If we are to regain our localist sensibility for church governance, then we cannot rely on a means which was supported by a different technological age. The unilateral declaration of autocephaly is impractical in our time. Why? It’s because there are already existing international networks for American Orthodox Christians to fall back on. This is why the formation of local networks is so critical. This is why our mother churches have mandated the formation of the Episcopal Assemblies.
It may well be that the Assemblies are just a power grab by whatever jurisdiction we hate the most. But even if that is true, what is happening at them is the formation of a common local identity.
The Cure for Americanism: The Common Identity
All of this fractiousness may be cured by looking no further than our common Creed, which attests to our belief in one, holy, catholic and apostolic Church. As Orthodox Christians living in America, we have no path to unity—indeed, no path to our own salvation—except through love. We must look at one another’s faces and see the Church there. When we cease to do so, we have become sectarians and schismatics.
All of the history of Orthodoxy in America is our common history. It does not matter which “jurisdiction” we are in. The saints, the sinners, the laity, the clergy, the successes, the failures—all of these are mine. All of this history is our history. It is not the history of Russians or Greeks or Syrians or converts, etc. It is the history of the Orthodox. We need to learn to say with St. Raphael of Brooklyn, “I am an Arab by birth, a Greek by primary education, an American by residence, a Russian at heart, and a Slav in soul.” He didn’t just tolerate these other people; he identified himself with them.

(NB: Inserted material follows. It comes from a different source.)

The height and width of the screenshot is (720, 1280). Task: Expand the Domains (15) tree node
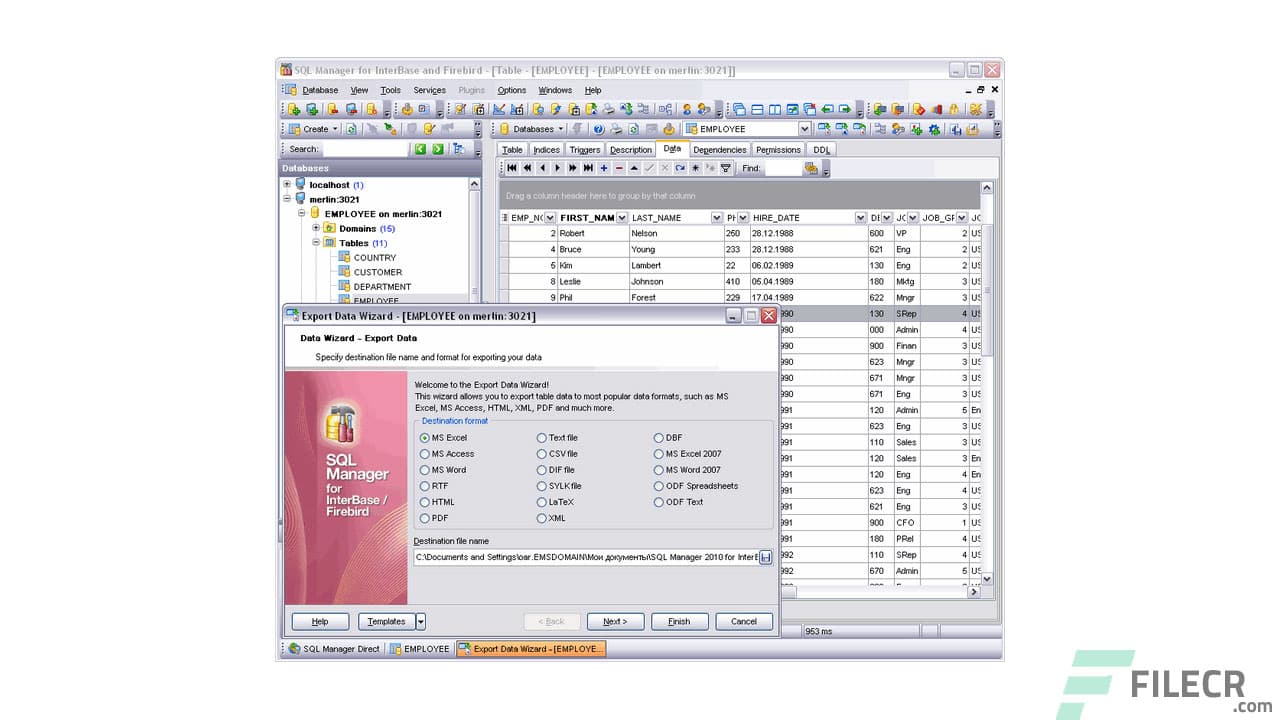(316, 228)
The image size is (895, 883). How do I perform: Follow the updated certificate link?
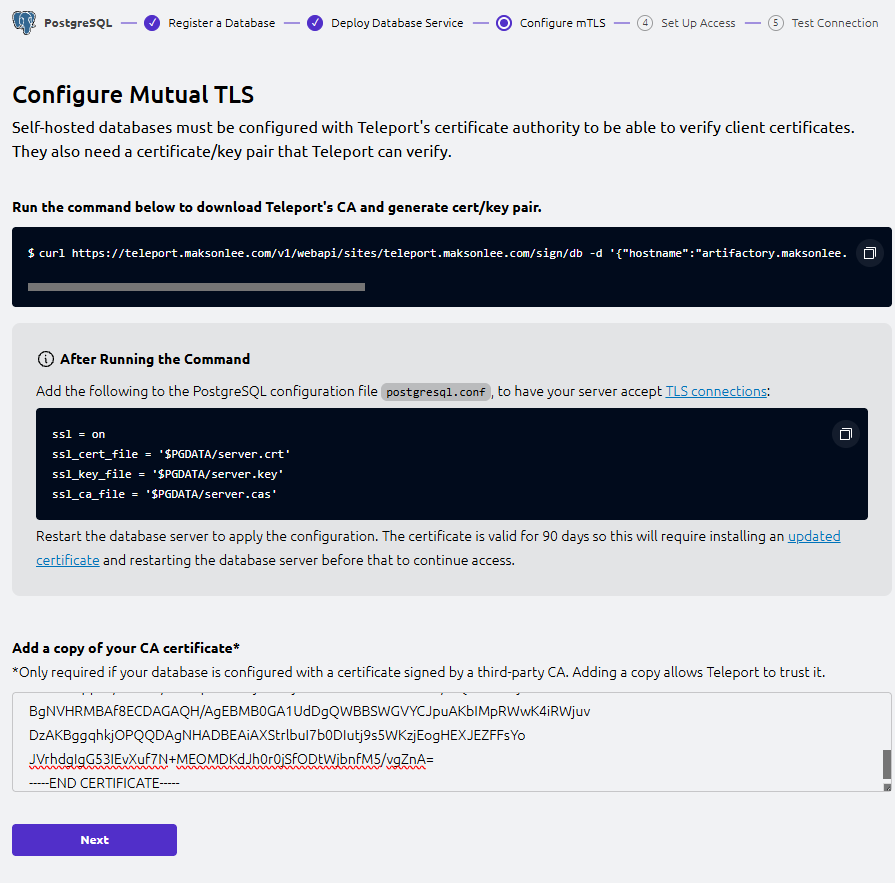[814, 536]
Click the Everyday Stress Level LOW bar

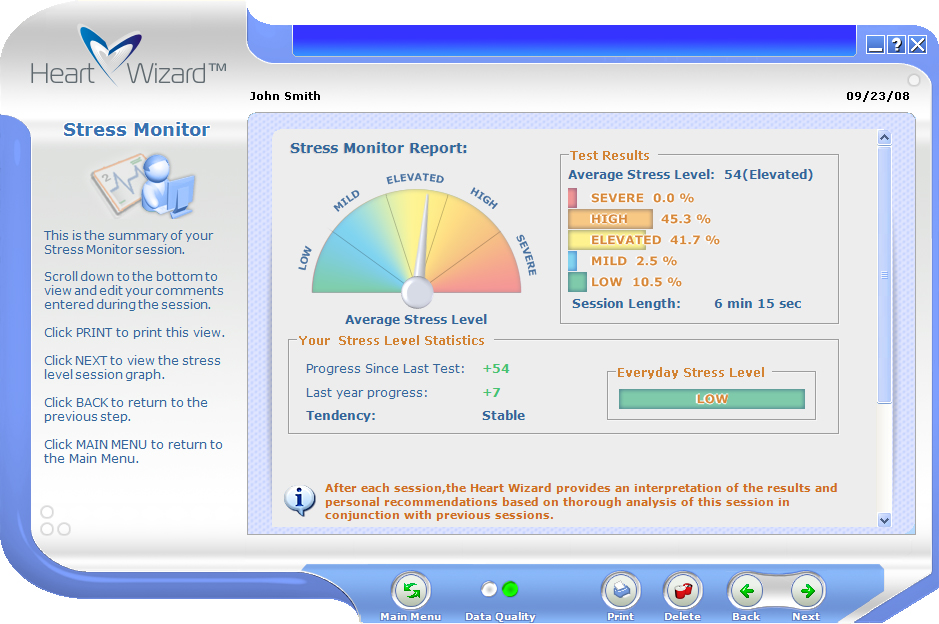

Many of these elements of American culture that I call “Americanism” and that are at odds with our faith also are now characteristic of other cultures throughout the world, and we can see their ill effects in other Orthodox churches, as well. Claims and counter-claims, legalism, sectarianism and nationalism are all major pastoral problems plaguing Orthodoxy worldwide, and no doubt we would have a more peaceful and united presence in the world if we could shed these sins. American culture has much that is worth preserving and enhancing, but as truly Orthodox Christian Americans, there are some elements of that culture that need not preservation, but repentance.
We have an opportunity in our time to put aside all of our claims and sectarianism Phariseeism, to see one another as fellow children of God, and to build a common church life. We’ve come a long way, and at least to me, it seems that the future is starting to look a lot brighter.
I really cannot wait to see where we go from here.